Business
Reps Move To Probe Planned 2.6GHz Spectrum Auctioning
The House of Representatives on Thursday, mandated its Committee on Telecommunications to investigate the proposed auctioning of 2.6GHz spectrum by the Nigeria Communication Commission (NCC).
The investigation is also geared towards averting the large job losses that might occur in the telecommunication sector if the 2.6GHz spectrum is auctioned.
This step followed a motion brought under “matter of urgent public importance’’ by Rep.
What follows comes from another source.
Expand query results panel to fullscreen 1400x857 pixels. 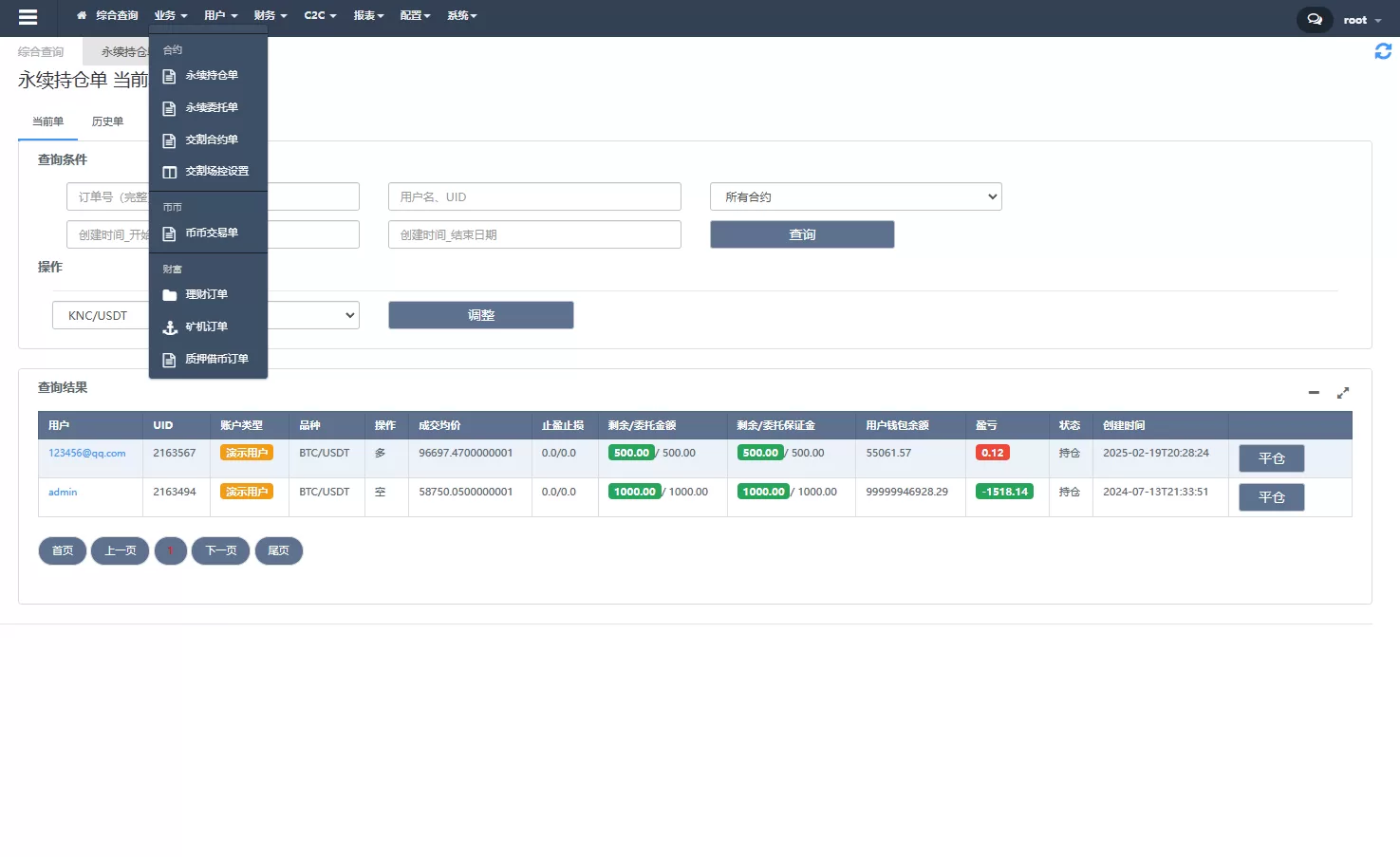[1343, 392]
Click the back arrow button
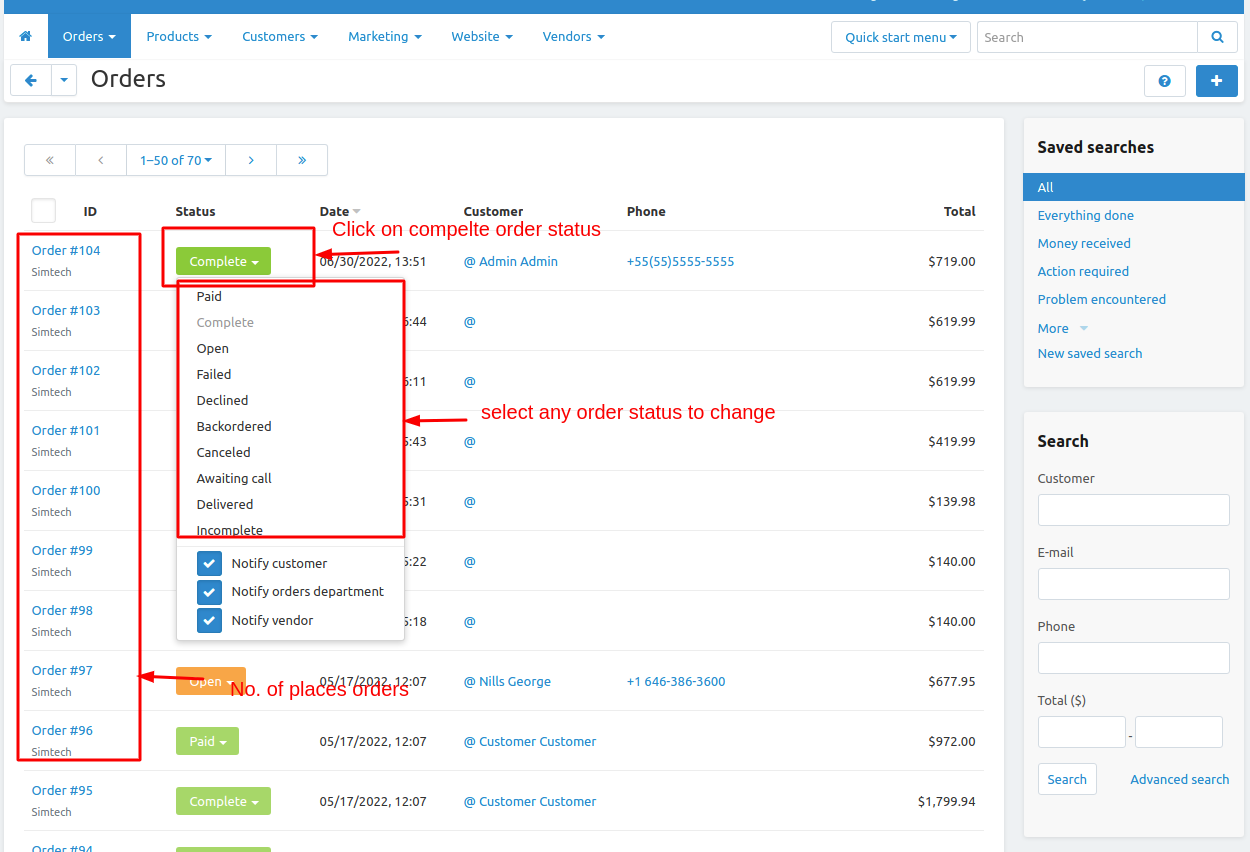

Diri Douye (PDP-Bayelsa).
Moving the motion, Douye expressed concern that the fundamental rights of the current licences were not taken into account when the bid of MTN was being considered.
Douye said that while the auctioning may be necessary to meet up with the digital compliance, there was the need to build confidence in all the parties that were current stakeholders.
The lawmaker said that NCC, the regulator of the telecommunication sector, may not have considered the long term effect of job losses.
“If the regulator fails to carry the entire process through without taking cognisance of current spectrum operators and their interest, it will result in the loss of billions of Naira to the investors.
“It will also jeopardise the interest of banks and result in the loss of thousands of jobs,’’ he pointed out.
Douye predicated his argument on the fact that employment generation and protection of business was a key component of the legislative agenda of the 8th National Assembly.
The motion was unanimously adopted by members through a voice vote, and the matter was referred to the relevant committee with a mandate to investigate and resolve all pending issues connected with the proposed auction.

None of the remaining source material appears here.